# WHAT YOU NEED TO DO:
Your answer should consist of each line below that contains the string "pixels".

# STUDY MATERIAL:

════════════════════

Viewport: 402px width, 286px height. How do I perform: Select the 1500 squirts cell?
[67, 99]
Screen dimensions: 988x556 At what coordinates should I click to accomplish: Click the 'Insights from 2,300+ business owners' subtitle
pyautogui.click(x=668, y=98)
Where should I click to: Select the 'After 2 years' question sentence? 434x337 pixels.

════════════════════

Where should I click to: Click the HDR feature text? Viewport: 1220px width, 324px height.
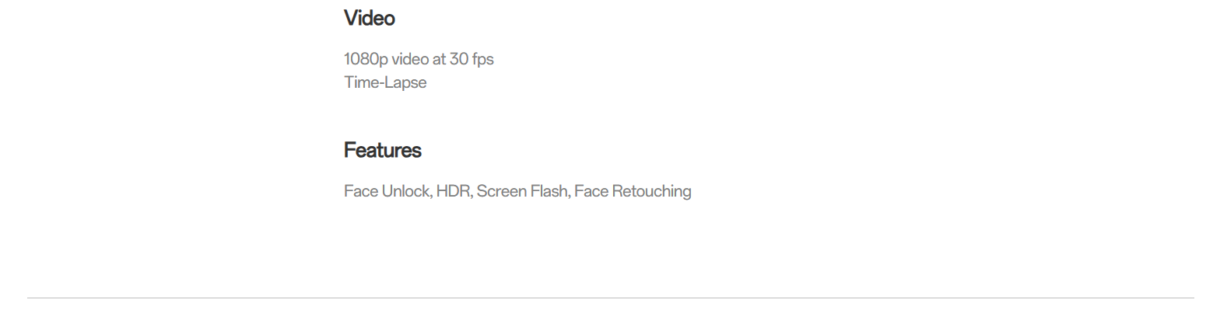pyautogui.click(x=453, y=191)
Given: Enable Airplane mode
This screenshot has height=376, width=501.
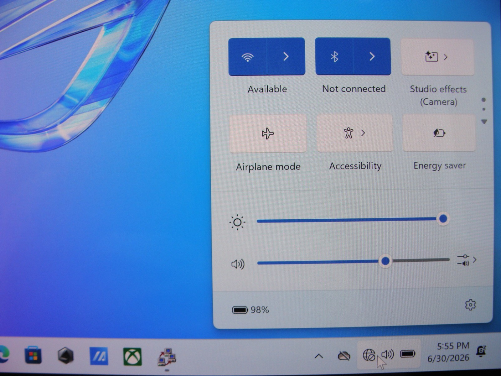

════════════════════

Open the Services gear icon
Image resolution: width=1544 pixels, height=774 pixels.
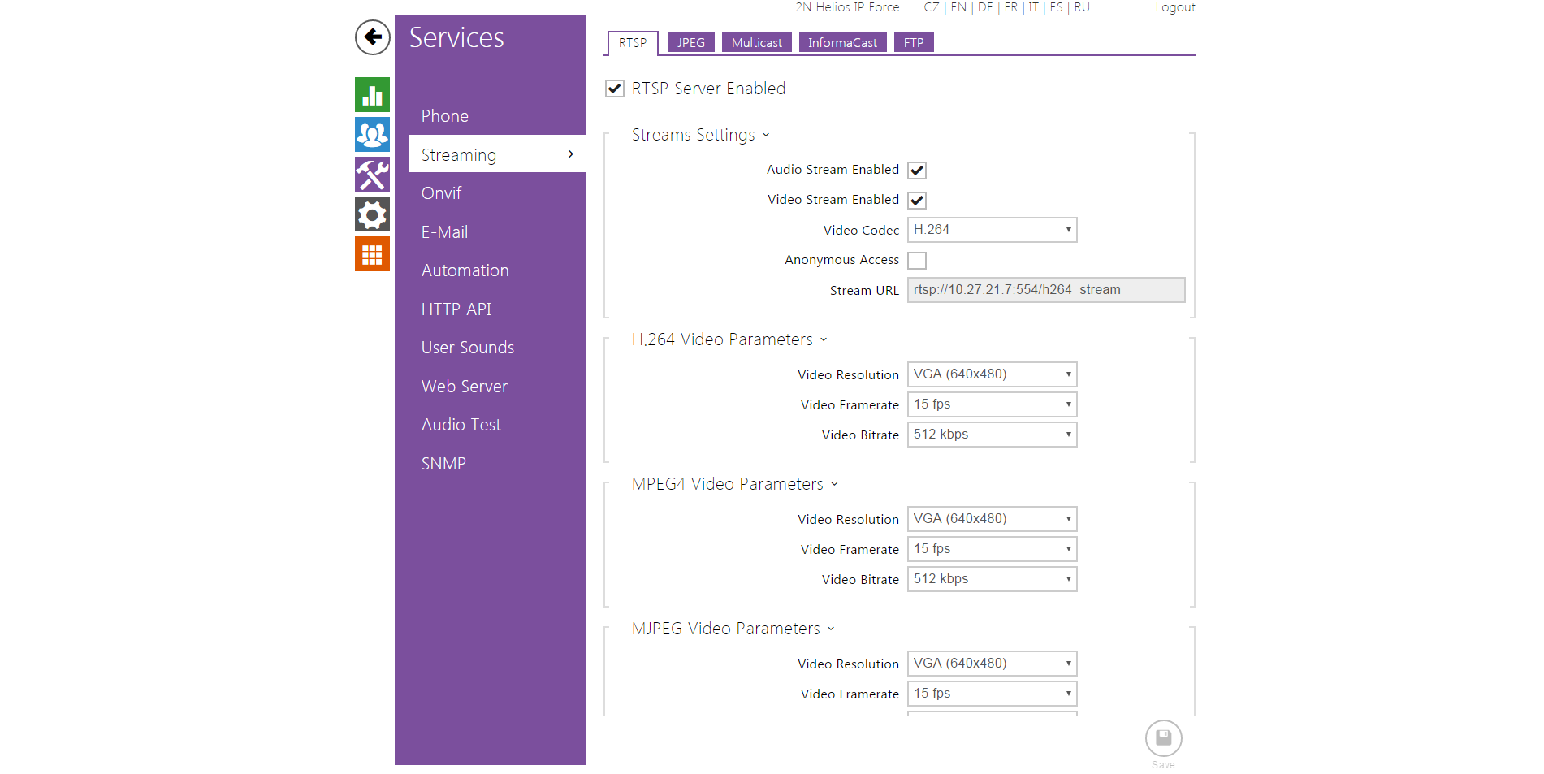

════════════════════

# ANSWER SECTION:
Where should I click to: Select the 'After 2 years' question sentence? 434x337 pixels.
Image resolution: width=1544 pixels, height=774 pixels.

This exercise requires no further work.